▸ STATED GOAL
Copy the items from the line containing "The image size" through the end of the items, with no changes, and leave the pictures out.

START INPUT MATERIAL

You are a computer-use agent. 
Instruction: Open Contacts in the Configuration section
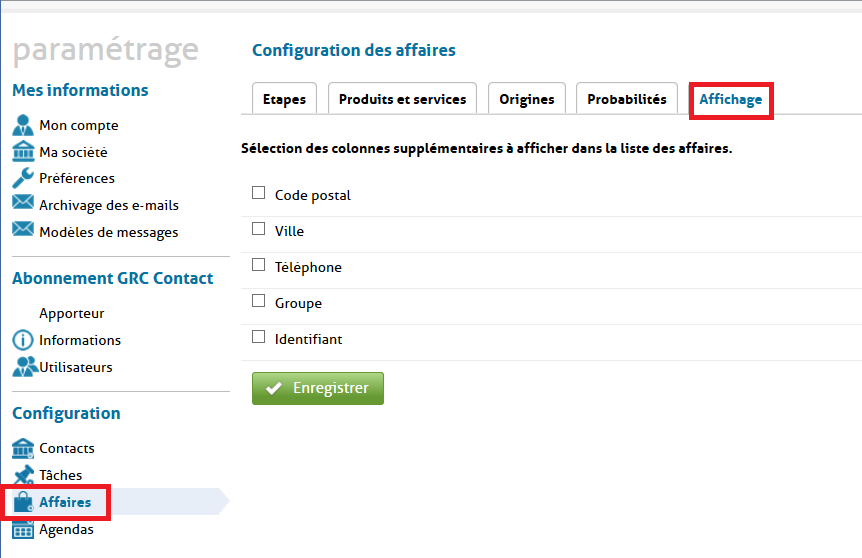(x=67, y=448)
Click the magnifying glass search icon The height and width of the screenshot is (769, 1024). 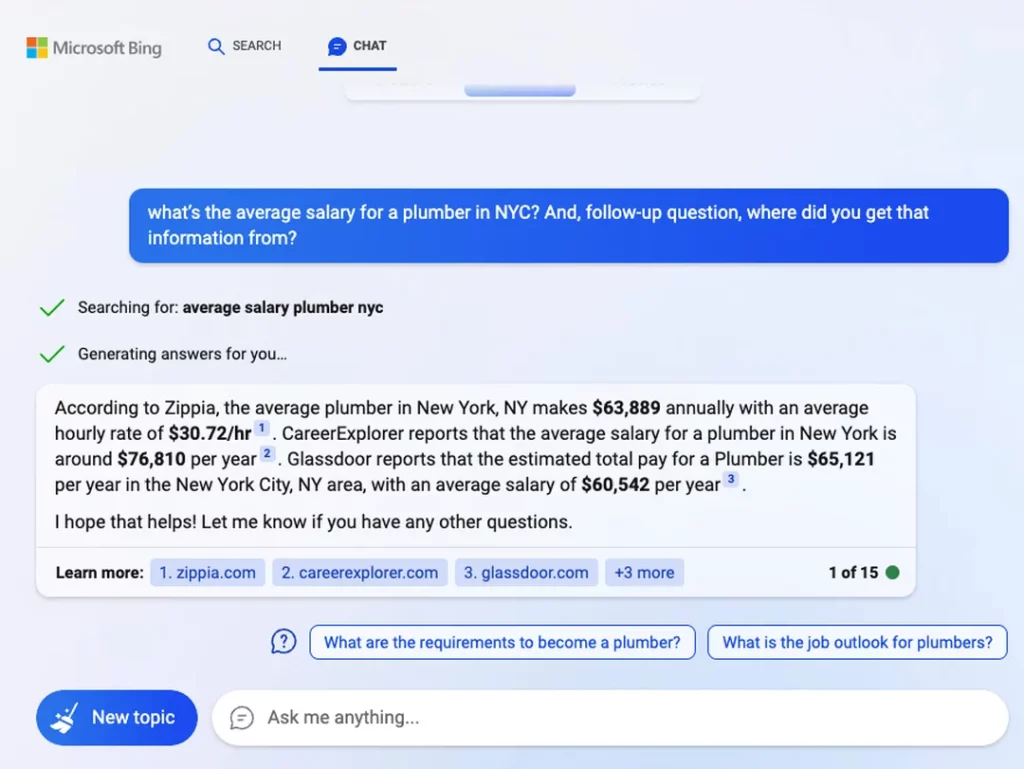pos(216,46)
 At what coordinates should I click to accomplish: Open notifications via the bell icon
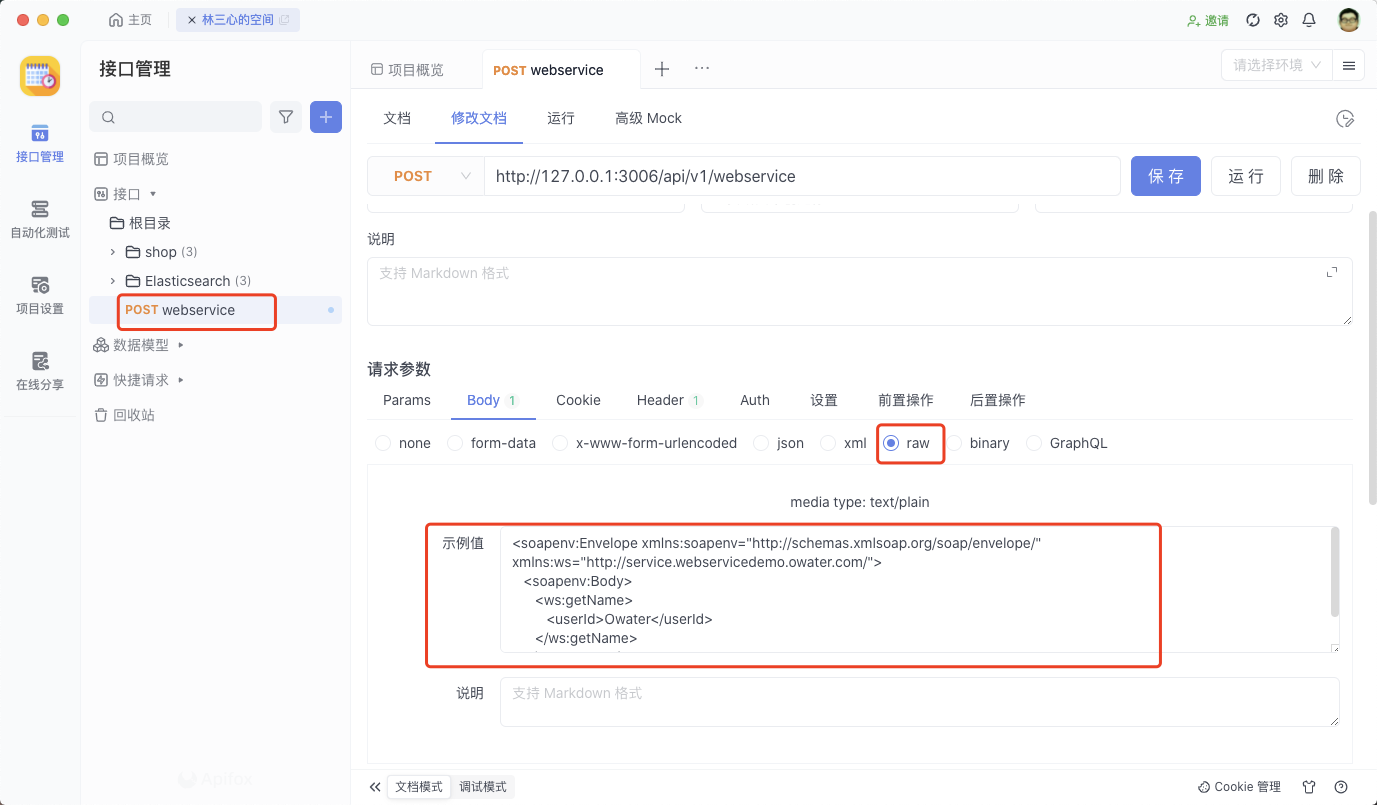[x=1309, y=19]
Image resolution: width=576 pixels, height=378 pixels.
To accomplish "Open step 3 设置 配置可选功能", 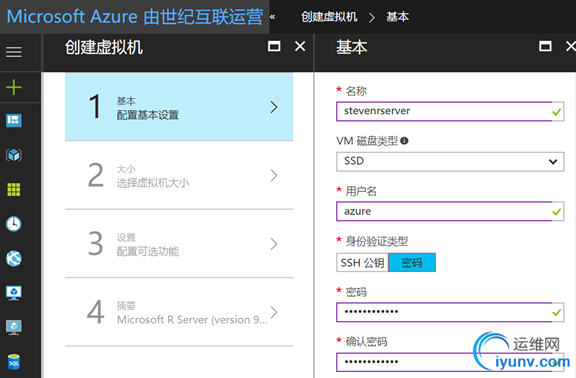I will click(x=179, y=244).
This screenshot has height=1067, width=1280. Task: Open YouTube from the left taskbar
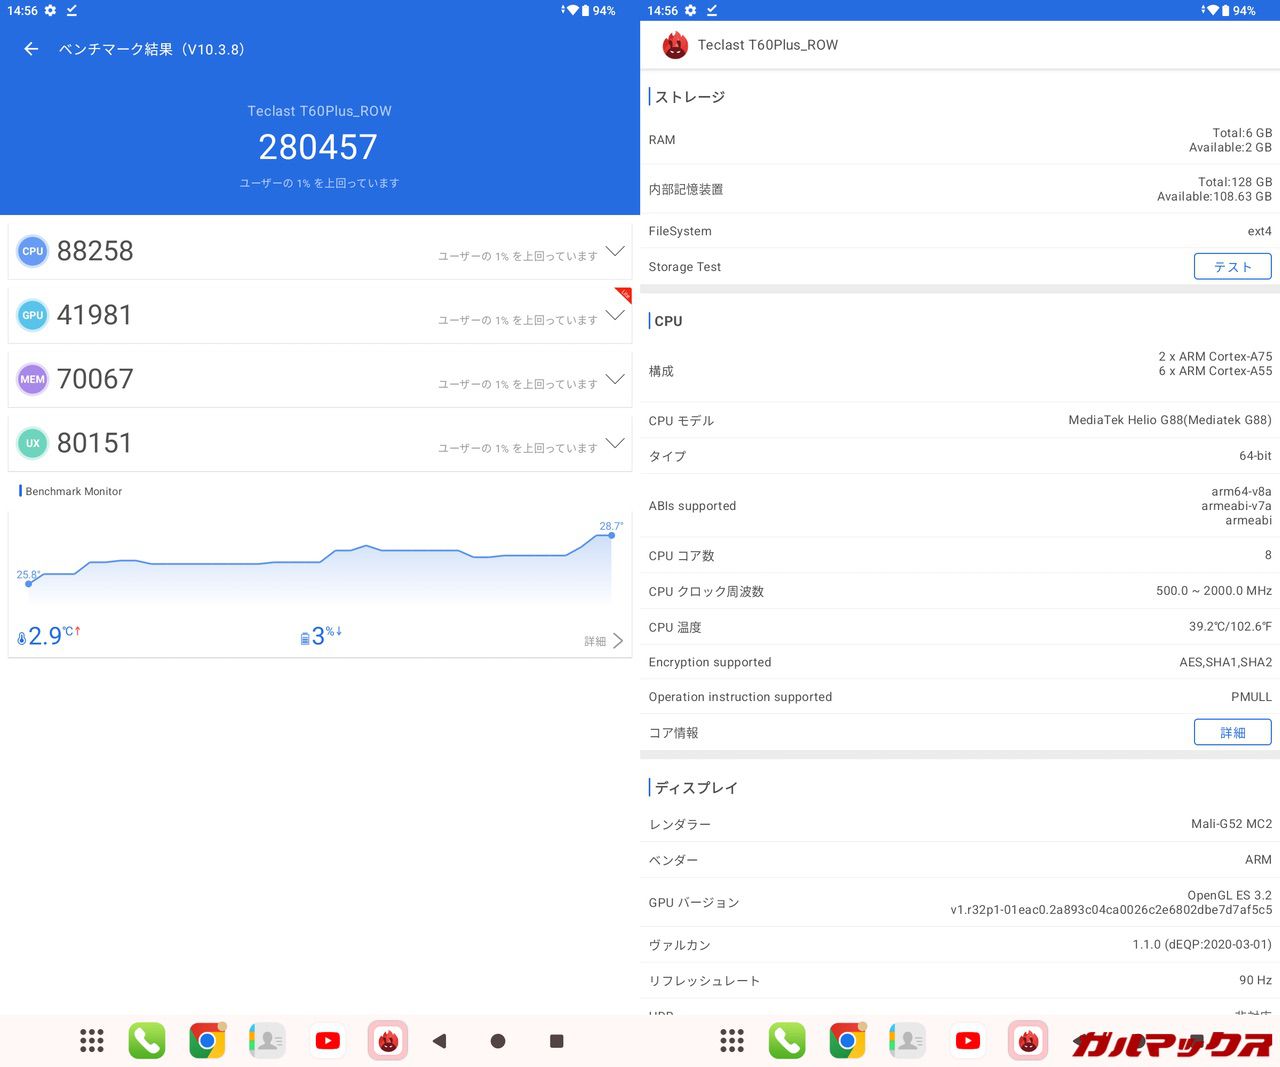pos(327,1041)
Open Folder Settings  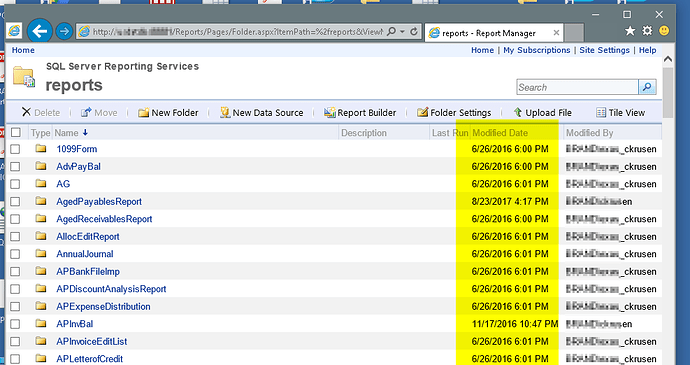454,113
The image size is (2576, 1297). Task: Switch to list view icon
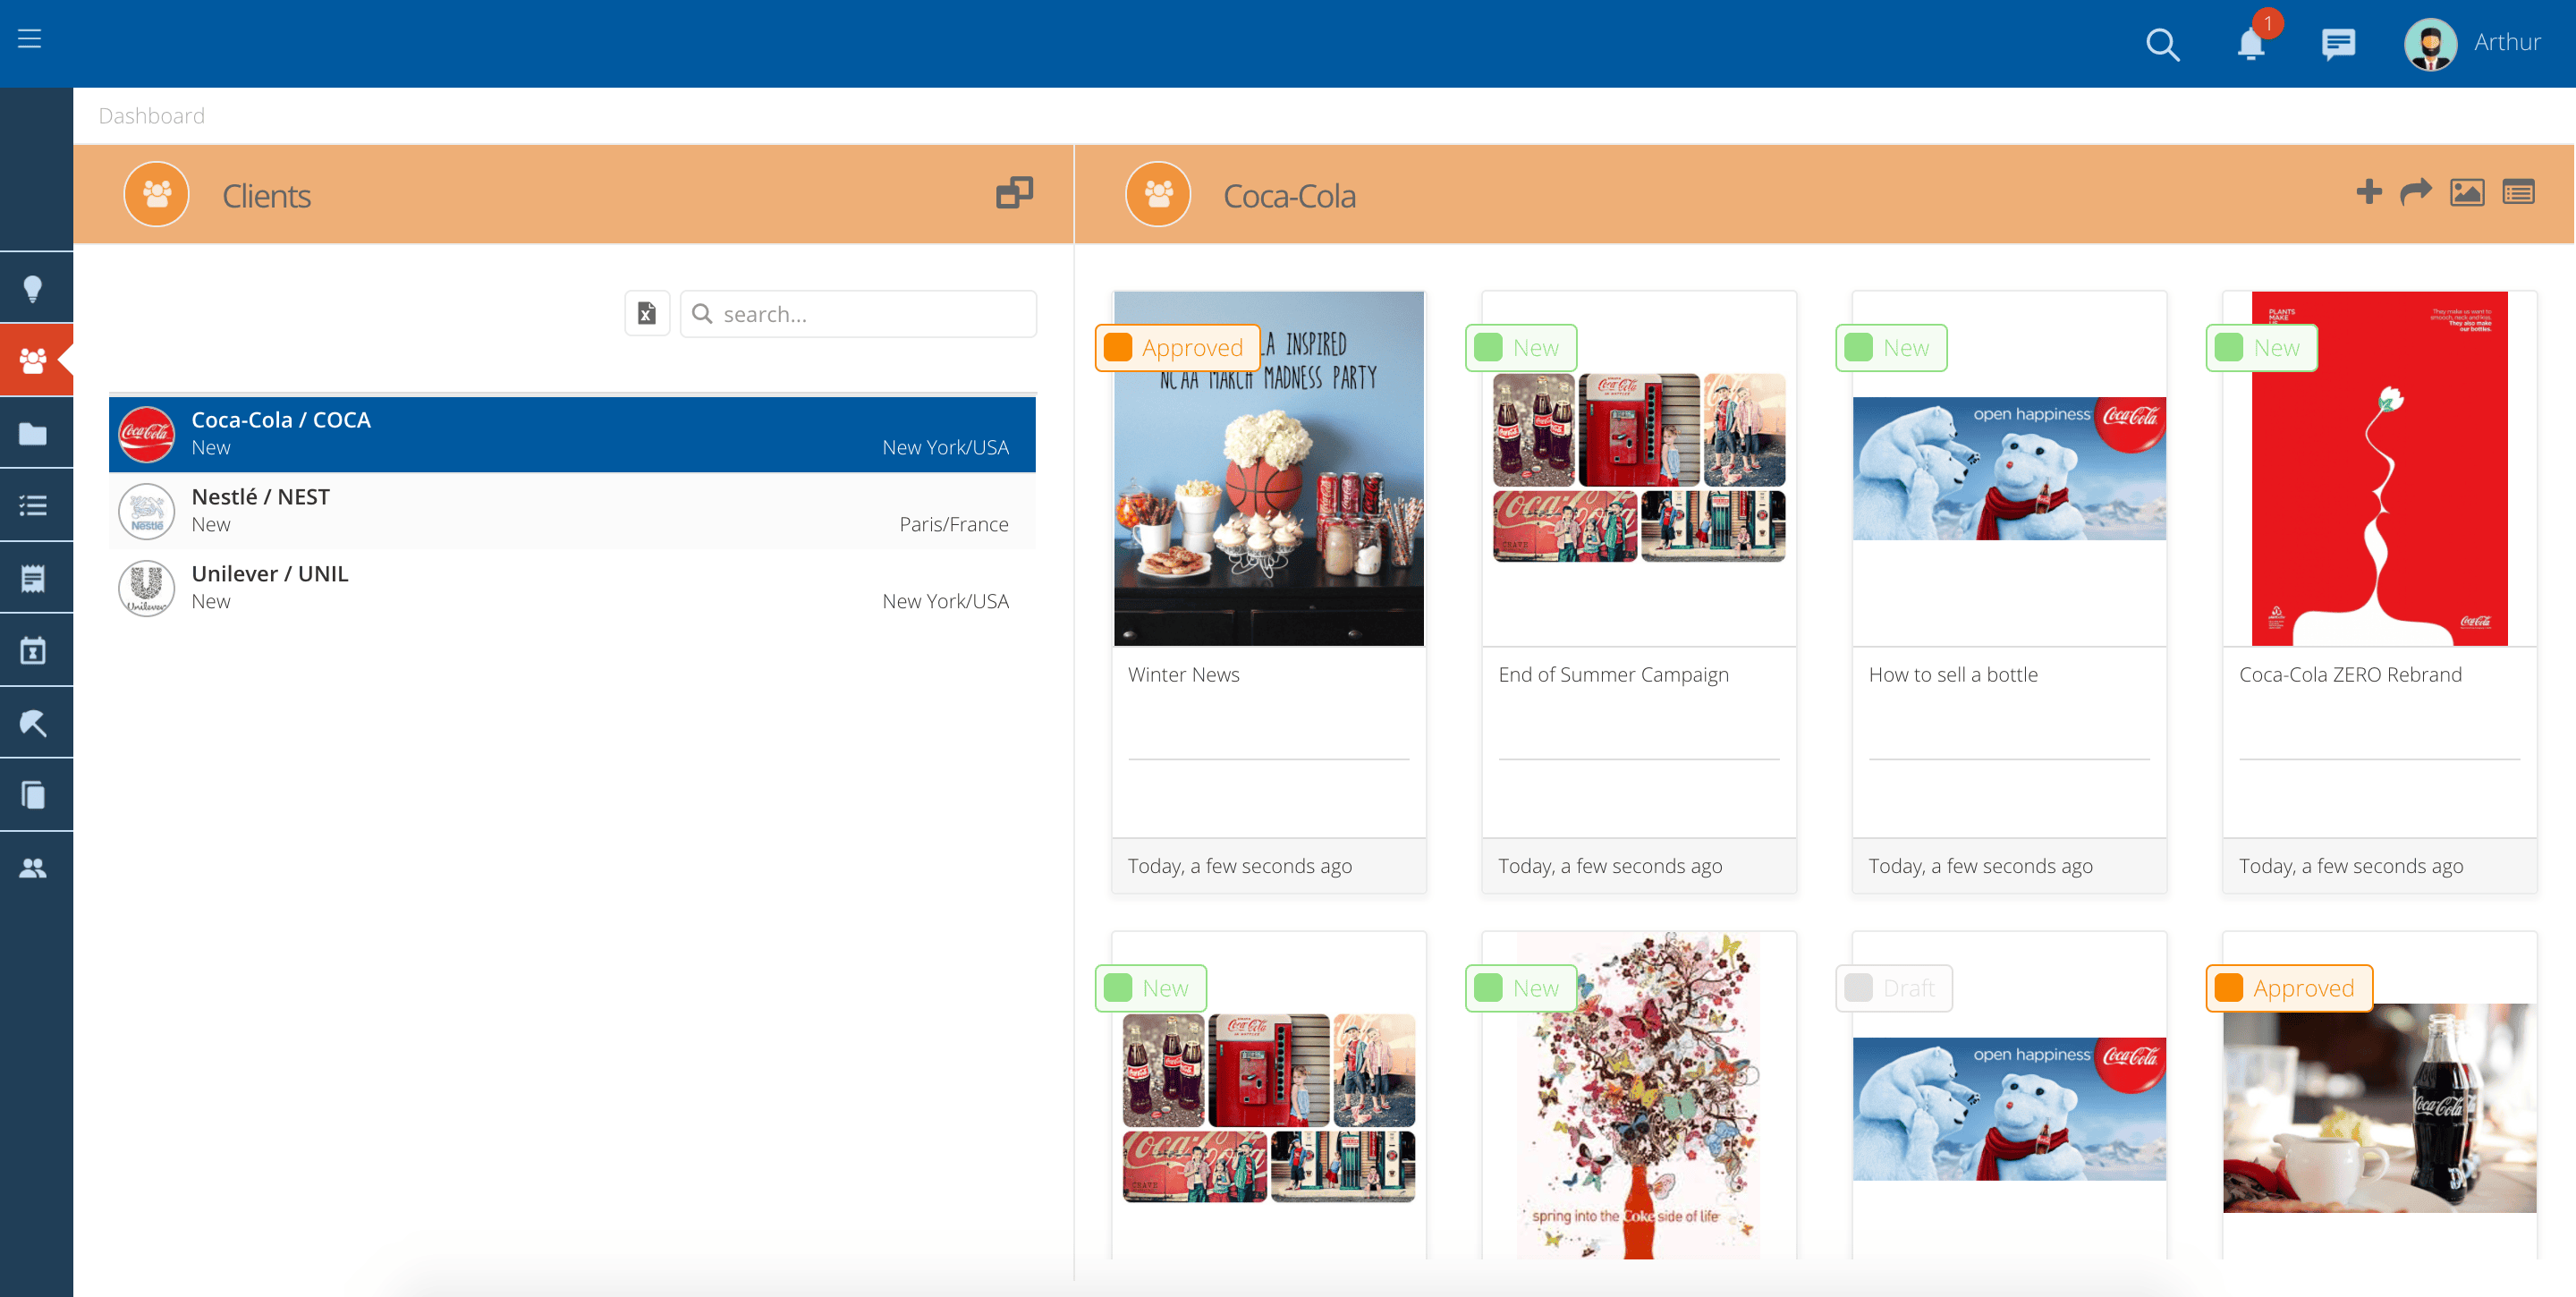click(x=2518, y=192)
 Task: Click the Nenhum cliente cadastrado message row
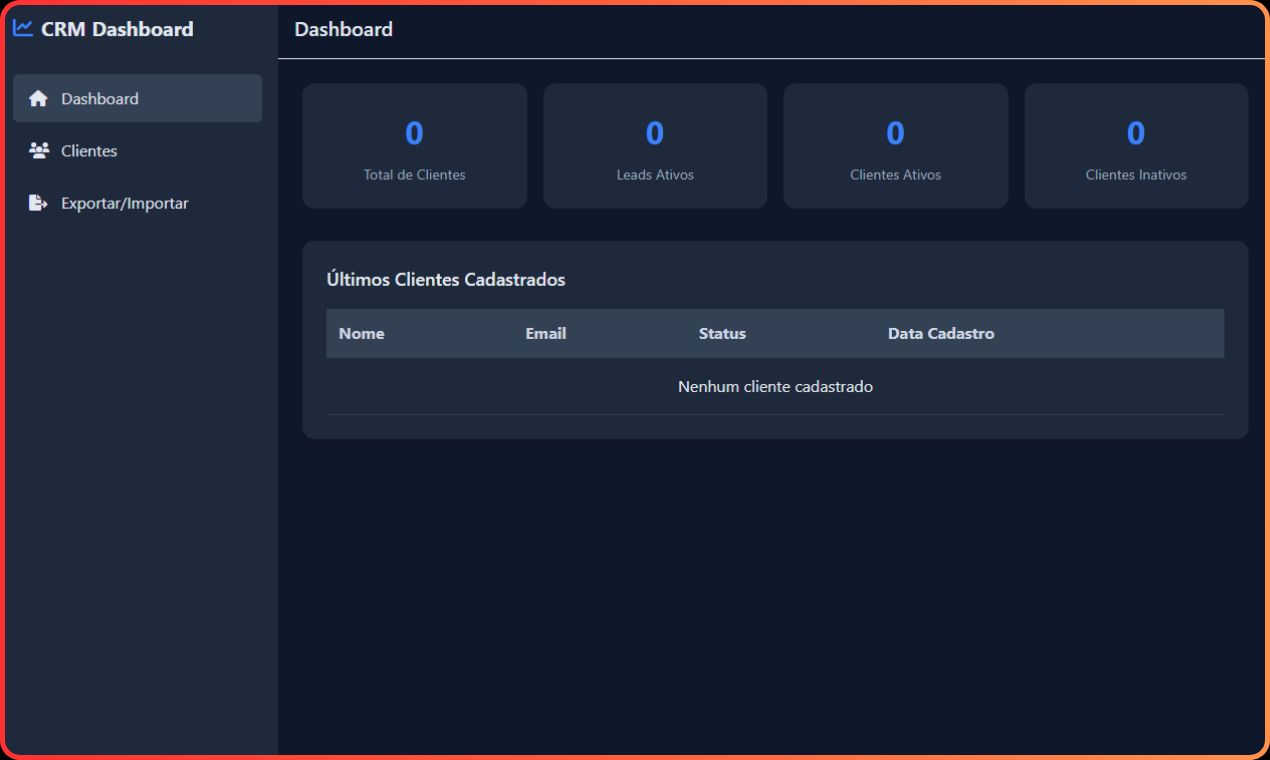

END INPUT MATERIAL

▸ SOLVED PROBLEM
The image size is (2576, 1297). Task: Switch to list view icon
click(x=2518, y=192)
 Task: Click the Nenhum cliente cadastrado message row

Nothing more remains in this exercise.